Another (failed) terrorist attack, once again the solutions being proposed involve more inconvenience, more invasion of privacy and little in the way of true increased security. Chalk up another round to the terrorists.
It is more than a little annoying that having had to give fingerprints to travel to the US, submitting all those details they so love, with talk of countries passing on credit card information and the like, that this attack was done by someone on their 500K list of people to watch.
See this article for more on the information that was available about the terrorist. It seems that this attack was an intelligence failure, as indeed was 911: there was information out there that might have stopped the attack if the pieces had been put together.

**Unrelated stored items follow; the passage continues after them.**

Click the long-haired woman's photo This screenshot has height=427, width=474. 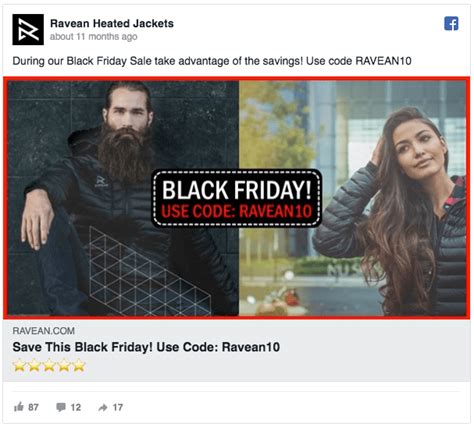(353, 198)
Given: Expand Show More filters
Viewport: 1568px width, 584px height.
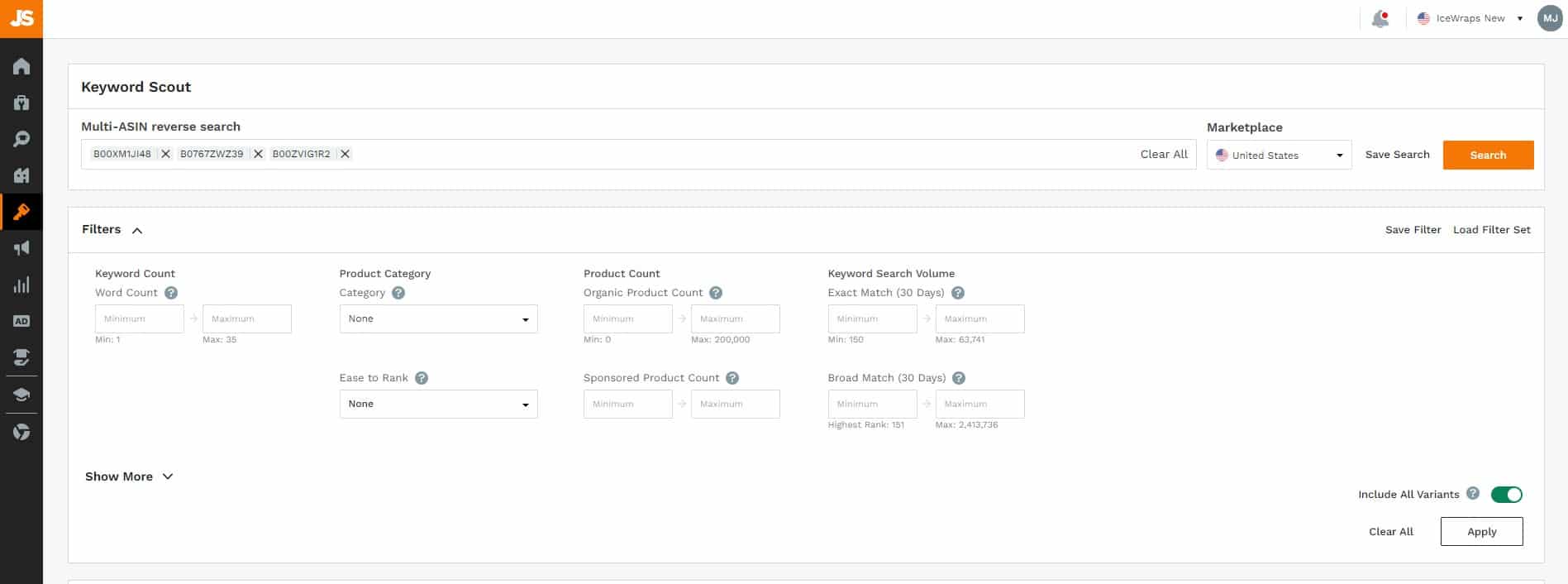Looking at the screenshot, I should tap(129, 476).

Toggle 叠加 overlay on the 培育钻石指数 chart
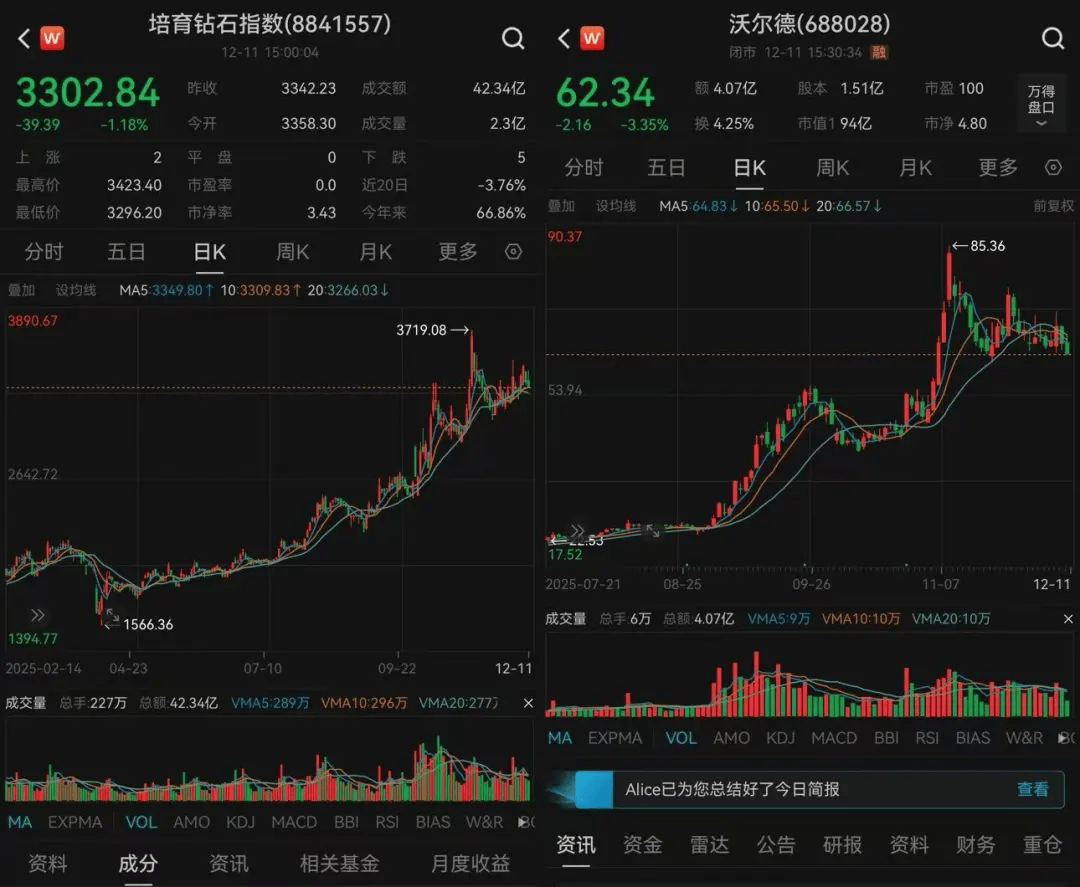click(22, 290)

Of course, it isn't quite this simple, with hindsight you can look back and find the pieces that needed putting together. 500K is of course rather a lot of people to keep an eye on, OK as a table that computers can check names against, but you're not going to be able to keep track of them all.
It would be interesting to know where in the 500K people he ranked in terms of risk. A single list is less useful than a prioritised list, 500K might be manageable for singling out for special searches (depending on how many are frequent flyers). It is no use having so many on the list you can't afford to check any of them at an airport -- some prioritisation is in order.
Fancy new search equipment isn't the answer to stopping someone on your high risk list getting on a plane, that stuff is there to catch the ones you don't know about yet and to discourage the nutters. Sure, it helps when your intelligence fails, but the solution to an intelligence failure is not to beef up plan B.